__Work required__. Count how many lines in the entries below contain the word "Open", and reply with the number only.
--- Material for this task ---
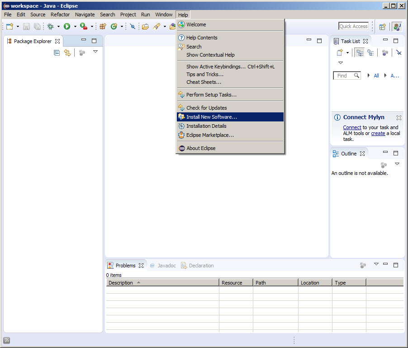This screenshot has width=408, height=348.
Task: Click the Open Perspective icon
Action: 383,27

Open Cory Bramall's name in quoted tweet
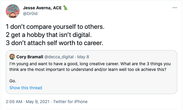[30, 57]
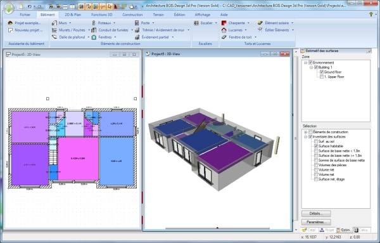380x243 pixels.
Task: Open the Poteaux dropdown arrow
Action: (115, 23)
---
__Full response__. 3